## Start GIVEN PASSAGE

EGU2020-7708
https://doi.org/10.5194/egusphere-egu2020-7708
EGU General Assembly 2020
© Author(s) 2020. This work is distributed under
the Creative Commons Attribution 4.0 License.

High sensitivity of seasonal tropical precipitation to local sea-surface temperature

Robin Chadwick1,2, Peter Good1, Christopher Holloway3, John Kennedy1, Jason Lowe1,4, Romain Roehrig5, and Stephanie Rushley6
Robin Chadwick et al.
  • 1Met Office Hadley Centre, Exeter, UK (robin.chadwick@metoffice.gov.uk)
  • 2Global Systems Institute, University of Exeter. Exeter, UK
  • 3Department of Meteorology, University of Reading, Reading, UK
  • 4Priestley International Centre for Climate, University of Leeds, UK
  • 5CNRM, Université de Toulouse, Météo-France, CNRS, Toulouse, France
  • 6Department of Atmospheric Sciences, University of Washington, Seattle, Washington 98195, USA.

## End GIVEN PASSAGE

TO-DO LIST.
- a) In the abstract header on tropical precipitation, which institution is listed as affiliation 5?
- b) Continue the header for the EGU 2020 abstract on seasonal tropical precipitation and sea-surface temperature after its list of affiliations.

## Start GIVEN ENTRIES

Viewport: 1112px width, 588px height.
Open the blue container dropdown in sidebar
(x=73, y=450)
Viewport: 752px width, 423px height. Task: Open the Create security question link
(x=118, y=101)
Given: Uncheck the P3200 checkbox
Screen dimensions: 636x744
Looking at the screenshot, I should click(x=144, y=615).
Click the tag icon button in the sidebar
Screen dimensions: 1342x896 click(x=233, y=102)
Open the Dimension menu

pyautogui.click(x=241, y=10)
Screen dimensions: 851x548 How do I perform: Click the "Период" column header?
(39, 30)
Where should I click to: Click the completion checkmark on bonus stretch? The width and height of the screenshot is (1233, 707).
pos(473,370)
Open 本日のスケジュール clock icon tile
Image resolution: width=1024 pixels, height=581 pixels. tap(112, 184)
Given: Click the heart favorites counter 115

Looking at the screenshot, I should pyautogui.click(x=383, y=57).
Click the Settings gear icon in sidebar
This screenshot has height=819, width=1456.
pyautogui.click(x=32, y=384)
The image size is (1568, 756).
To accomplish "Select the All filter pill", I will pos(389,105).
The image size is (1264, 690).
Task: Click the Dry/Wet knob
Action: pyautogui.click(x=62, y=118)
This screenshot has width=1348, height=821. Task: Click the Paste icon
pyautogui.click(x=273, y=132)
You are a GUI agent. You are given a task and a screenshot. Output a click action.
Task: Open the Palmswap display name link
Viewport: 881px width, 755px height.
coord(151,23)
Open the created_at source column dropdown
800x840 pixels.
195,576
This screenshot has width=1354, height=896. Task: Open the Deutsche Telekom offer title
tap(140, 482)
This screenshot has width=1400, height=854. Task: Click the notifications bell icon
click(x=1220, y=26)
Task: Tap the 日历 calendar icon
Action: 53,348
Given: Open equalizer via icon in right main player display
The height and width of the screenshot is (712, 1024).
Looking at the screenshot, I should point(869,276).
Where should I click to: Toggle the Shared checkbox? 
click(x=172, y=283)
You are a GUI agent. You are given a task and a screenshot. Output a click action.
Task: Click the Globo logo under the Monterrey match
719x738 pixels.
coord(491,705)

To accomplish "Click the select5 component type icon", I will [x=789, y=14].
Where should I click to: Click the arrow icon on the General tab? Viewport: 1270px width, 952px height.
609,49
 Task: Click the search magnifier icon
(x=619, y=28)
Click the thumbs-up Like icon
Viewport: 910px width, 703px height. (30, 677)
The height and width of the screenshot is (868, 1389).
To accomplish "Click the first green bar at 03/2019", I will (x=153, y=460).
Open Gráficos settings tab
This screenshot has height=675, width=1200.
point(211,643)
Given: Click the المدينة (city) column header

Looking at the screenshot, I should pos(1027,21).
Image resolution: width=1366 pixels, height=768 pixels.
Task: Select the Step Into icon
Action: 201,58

## End GIVEN ENTRIES

WRITTEN ANSWERS.
- a) CNRM, Université de Toulouse, Météo-France, CNRS, Toulouse, France

- b)
Seasonal mean tropical precipitation at any location is controlled by a tangle of local and remote effects, including influences from SSTs across the globe. This, along with uncertainty in precipitation observations, and extremely limited observations of atmospheric circulation, makes understanding the relevant physics challenging. Climate model precipitation biases persisting across multiple generations of models point towards stubborn gaps in understanding and reduce confidence in seasonal forecasts and climate projections.  This includes the 'double ITCZ problem': excessive rainfall in the southern tropical Pacific, first reported in 1995.  Model ITCZs also tend to be too wide.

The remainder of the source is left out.